• _Task goal_:
Print, please, exactly the lines from the one with "Given: Switch to the Clearance Overrides tab" through the final line of the data below, with both ends included and the pictures left out.
☆ ☆ ☆ ☆ ☆
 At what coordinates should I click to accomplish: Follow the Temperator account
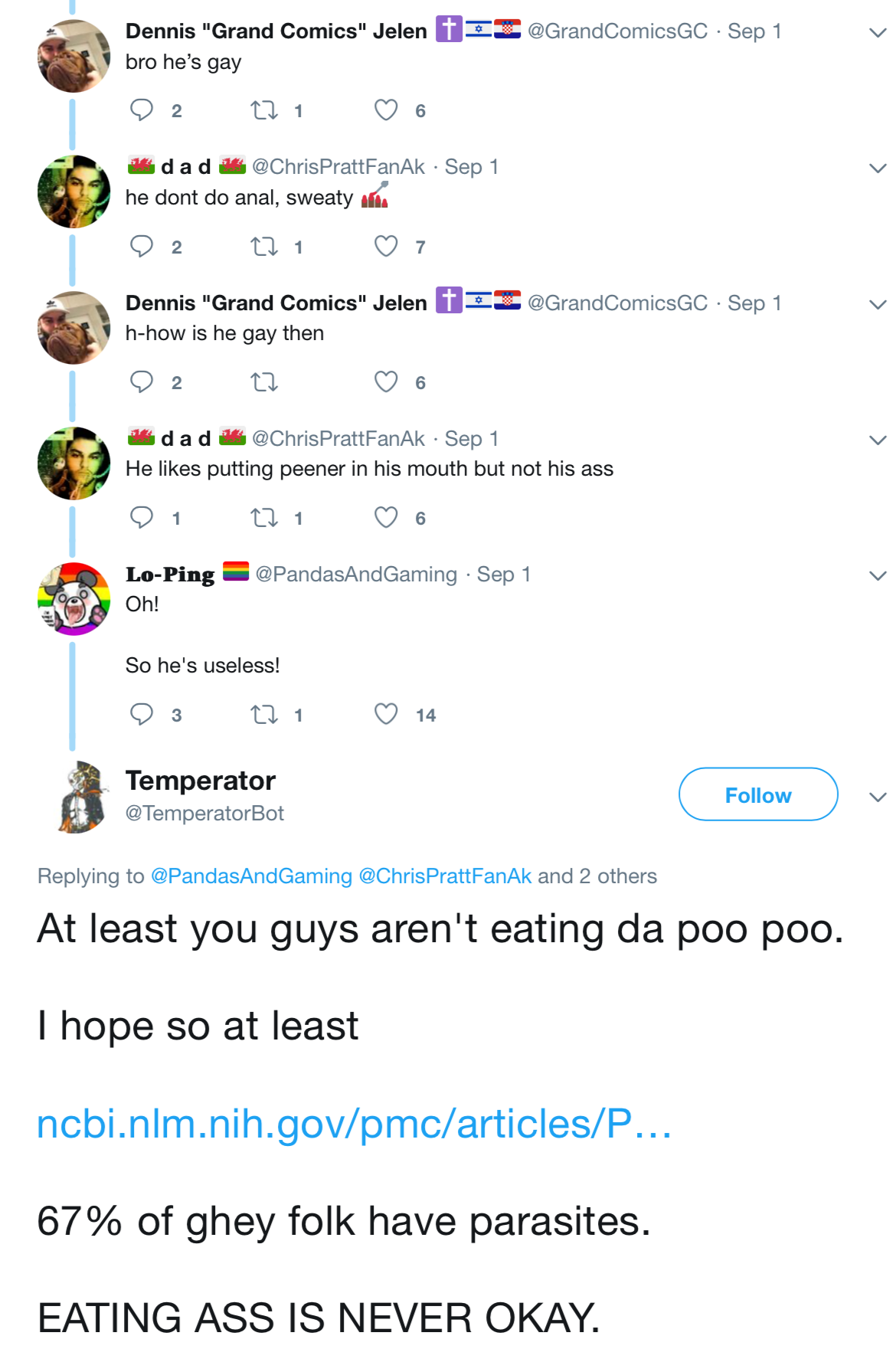[757, 794]
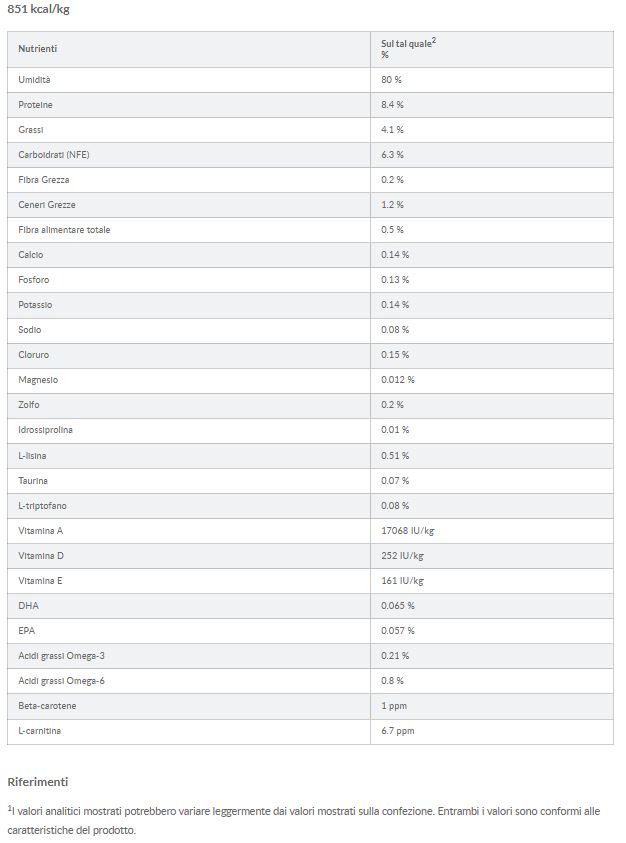626x843 pixels.
Task: Click the Fosforo row label
Action: [x=34, y=280]
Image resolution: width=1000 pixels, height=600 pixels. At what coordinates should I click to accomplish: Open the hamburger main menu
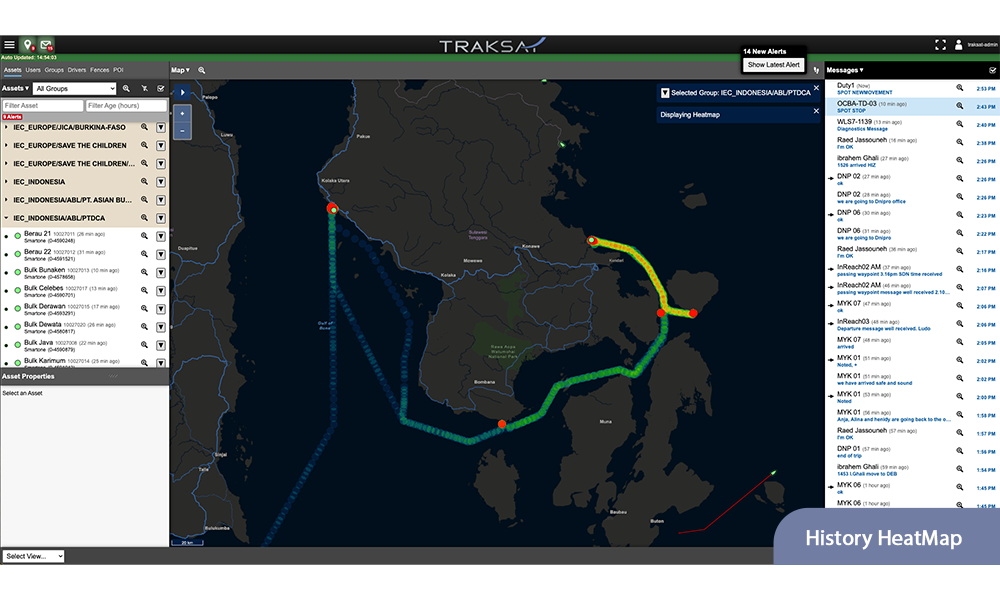point(9,45)
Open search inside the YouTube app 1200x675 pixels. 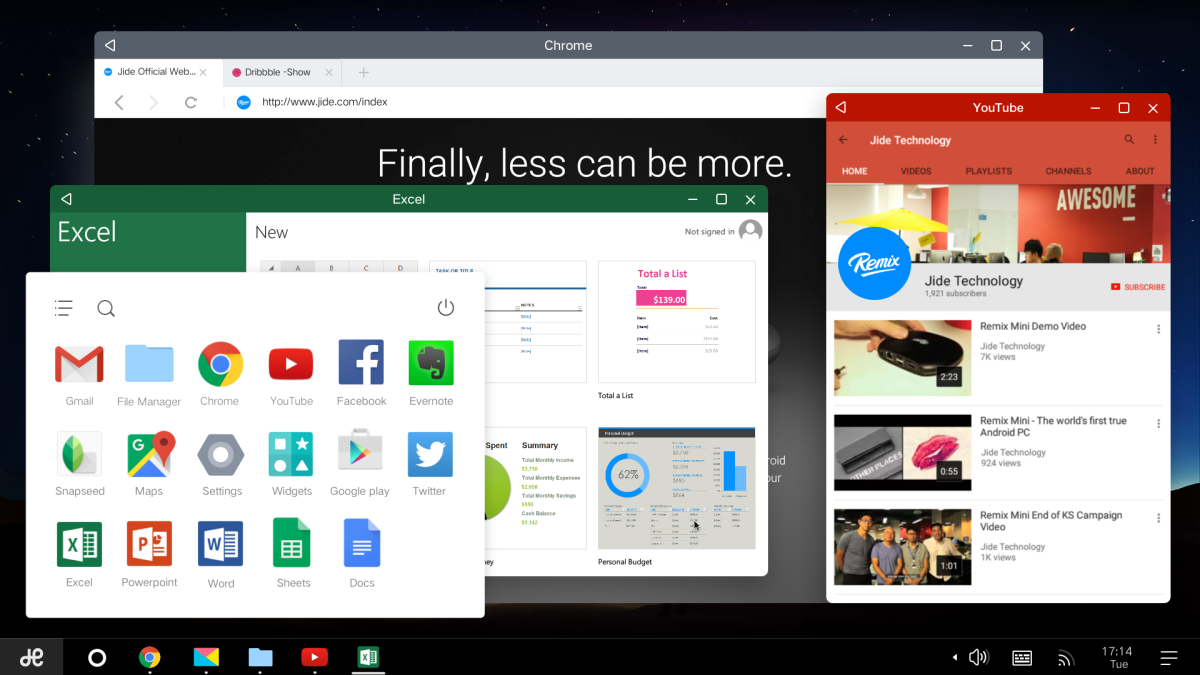pyautogui.click(x=1129, y=140)
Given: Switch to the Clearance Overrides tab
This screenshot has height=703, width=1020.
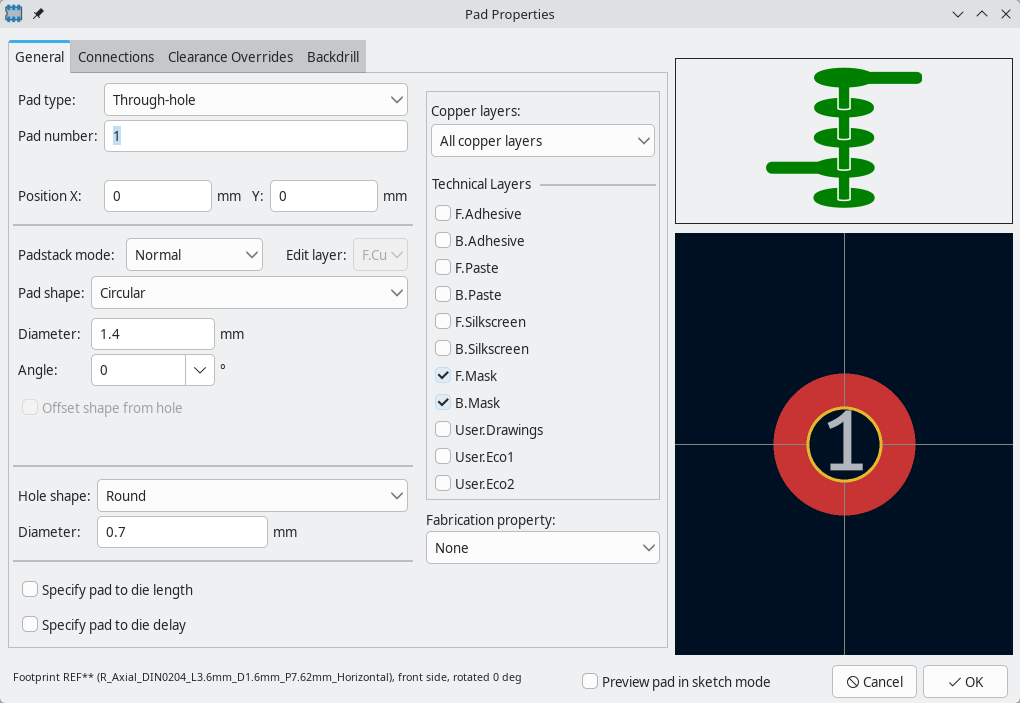Looking at the screenshot, I should click(x=230, y=57).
☆ ☆ ☆ ☆ ☆
• _Solution to this task_:
Given: Switch to the Clearance Overrides tab
This screenshot has height=703, width=1020.
Looking at the screenshot, I should click(x=230, y=57).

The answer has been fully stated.